Tuesday, October 21, 2008

Republicans and Extinction Bursts

I'm watching the meltdown of the Republican party this election: The cries of "Kill him!" and "Terrorist!" at Sarah Palin rallies in reference to Senator Obama. The Willie Horton-esque scare tactics of accusing him of "palling around with terrorists." And, in general, the extreme avoid-the-issues, attack-the-man tactics that the McCain campaign is resorting to going into these final weeks of the campaign. And it's made me think of... dogs.

I've been taking classes in being a professional movie studio dog trainer - training Trooper Thorn and BeBop to be big time movie stars. So, I've been reading a LOT of information on shaping behavior and operant condition and positive reinforcement. There's a thing called an "extinction burst" that is very important to understand.

Say you have an animal (not just dogs, any animal, including humans) that has learned that if it acts a certain way, then it will get something it wants. A dog begs at the table and gets scraps. A child acts up and gets candy. If you wiggle the key on your classic car just right you can get it to start.

Now, make it so that that behavior no longer results in the reward.
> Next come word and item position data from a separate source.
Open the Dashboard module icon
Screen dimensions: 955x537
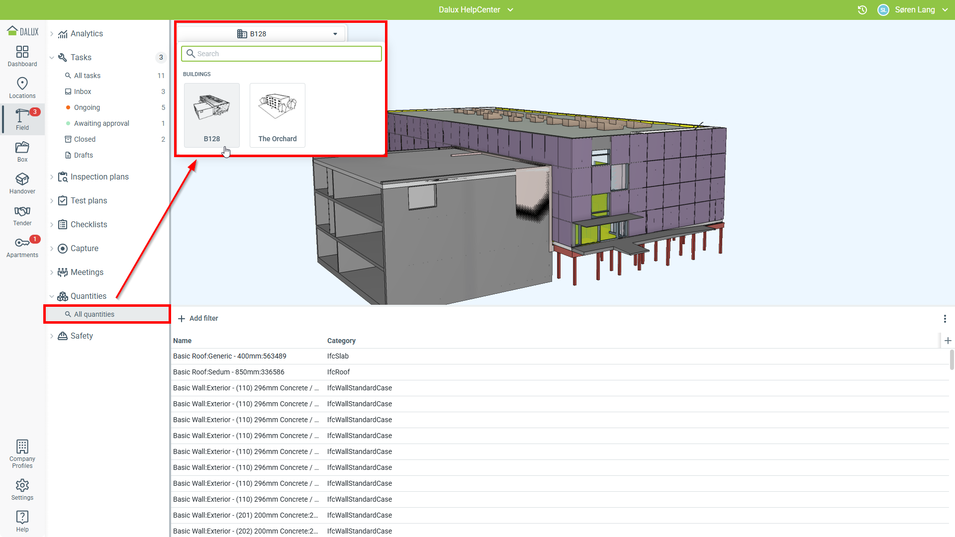coord(22,56)
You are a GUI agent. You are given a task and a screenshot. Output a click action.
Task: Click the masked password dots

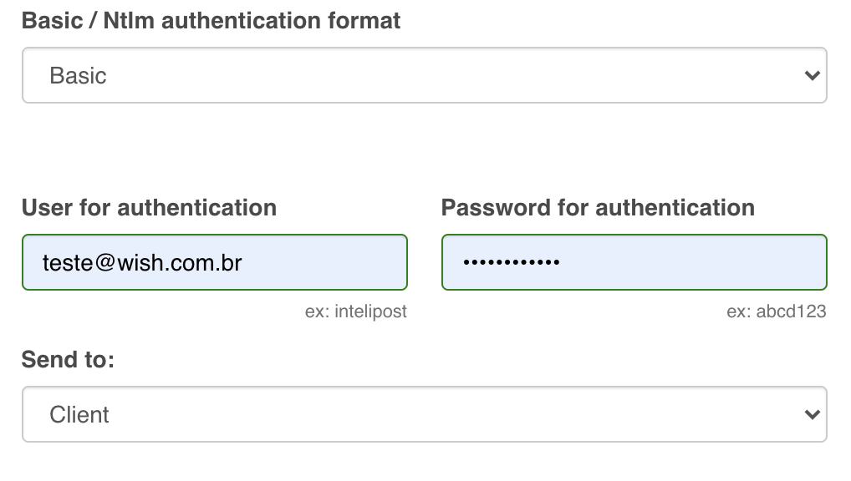[x=511, y=263]
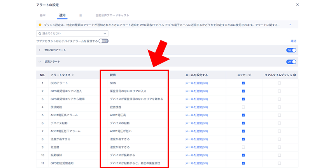The image size is (336, 168).
Task: Check リアルタイムプッシュ for ADC1電圧高アラーム
Action: 279,115
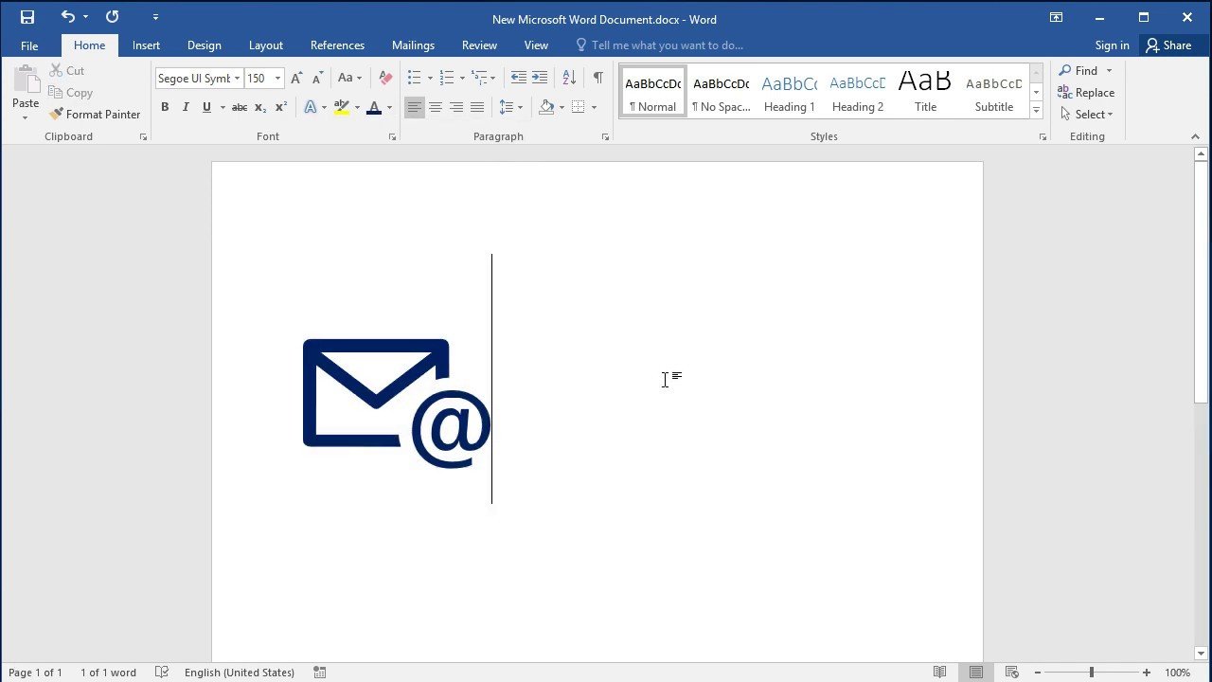
Task: Click the Sort paragraph icon
Action: click(569, 78)
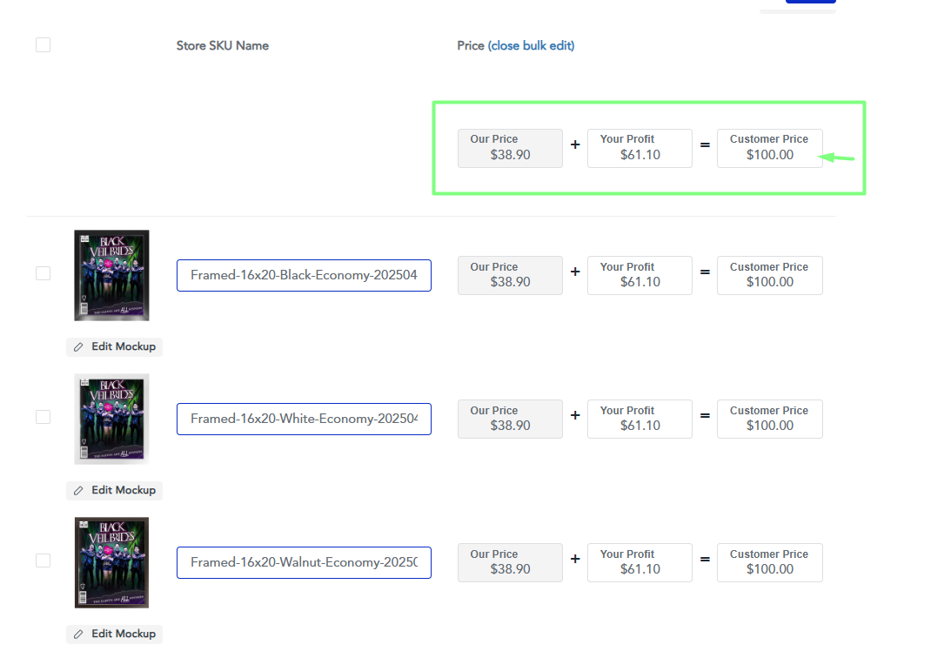The width and height of the screenshot is (931, 658).
Task: Click Your Profit field for black frame
Action: (x=640, y=276)
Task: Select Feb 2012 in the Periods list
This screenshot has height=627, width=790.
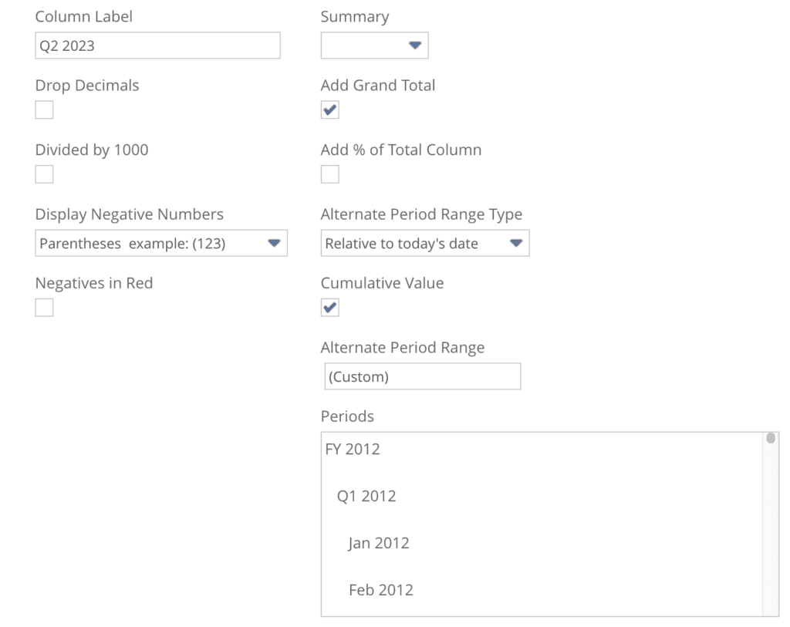Action: click(x=380, y=590)
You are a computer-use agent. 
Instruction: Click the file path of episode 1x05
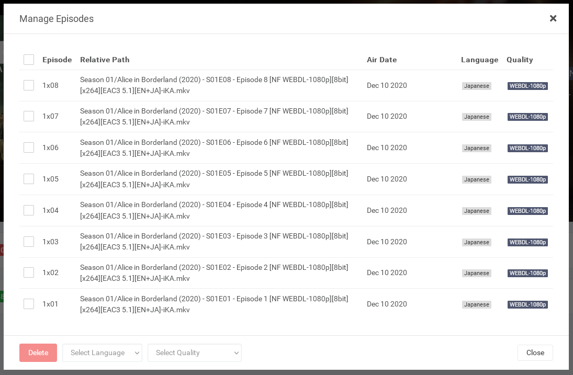tap(214, 179)
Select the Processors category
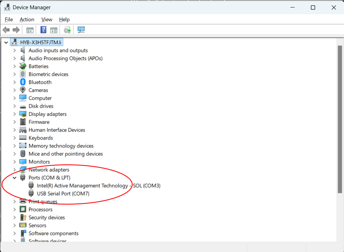Image resolution: width=344 pixels, height=252 pixels. point(40,209)
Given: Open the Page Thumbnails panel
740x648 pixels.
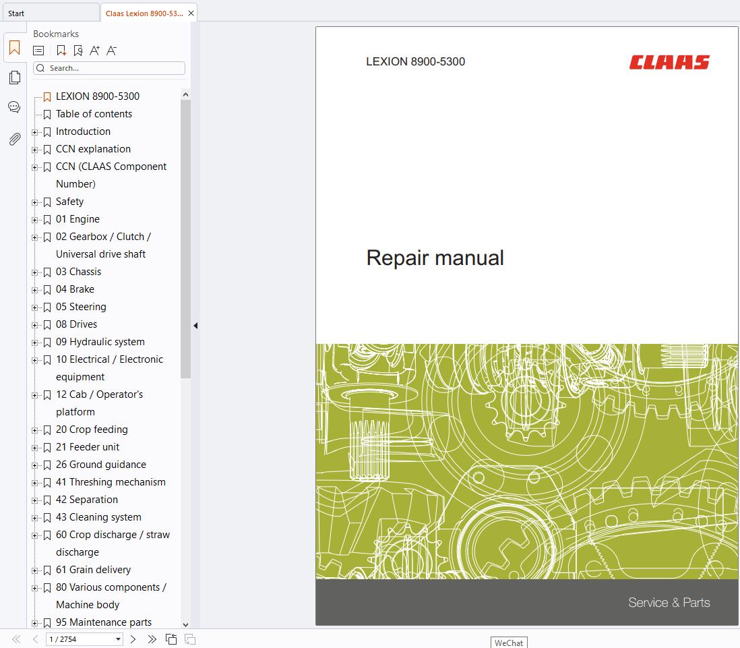Looking at the screenshot, I should click(14, 77).
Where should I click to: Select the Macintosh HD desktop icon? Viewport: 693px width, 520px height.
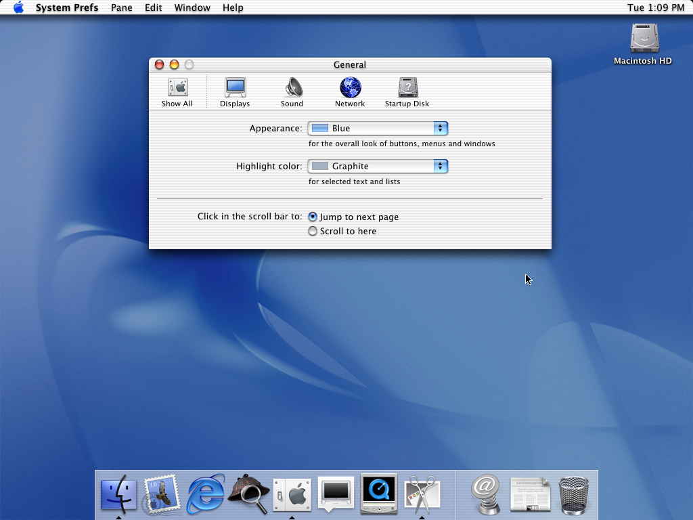644,39
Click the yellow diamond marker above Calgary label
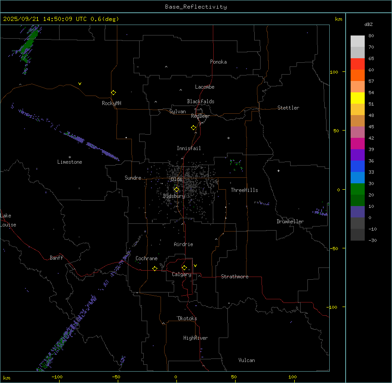392x383 pixels. coord(184,267)
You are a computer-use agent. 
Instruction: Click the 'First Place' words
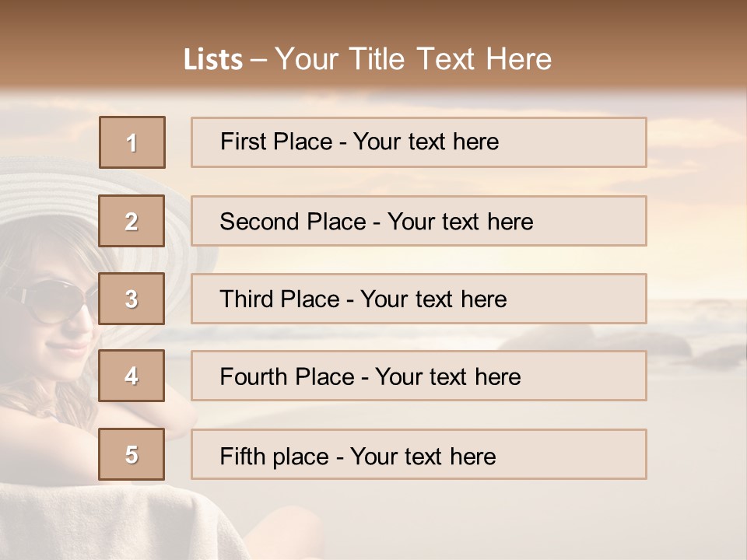276,142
You can reliable predict following behaviors. First, the behavior will repeated multiple times, with variations. The dog will beg to one person, then another, offer paws, try different positions. The child will rapidly go through various tactics, from wheedling to crying to bargaining to pouting. You'll turn the key slow, fast, jiggle it up and down, back and forth, in and out.

The attempts will become more aggressive. Finally, just before the behavior is given up, there will be an "extinction burst"; one final, all-out, hold-nothing-back attempt to make the behavior that has always worked before work again. This is when you'll see the dog barking and spinning in circles, the child in an ear-splitting screaming rage, and you'll turn the key so hard it breaks off in your hand. (Probably while screaming "Start, you fucker! Start!")

After that, poof, the behavior is gone. If you never again feed the dog from the table, it will no longer beg after that. The child will stop causing a scene to get what it wants. And you'll finally give in and just take the car in to get a new starter and enough with this "wiggling" bullshit already.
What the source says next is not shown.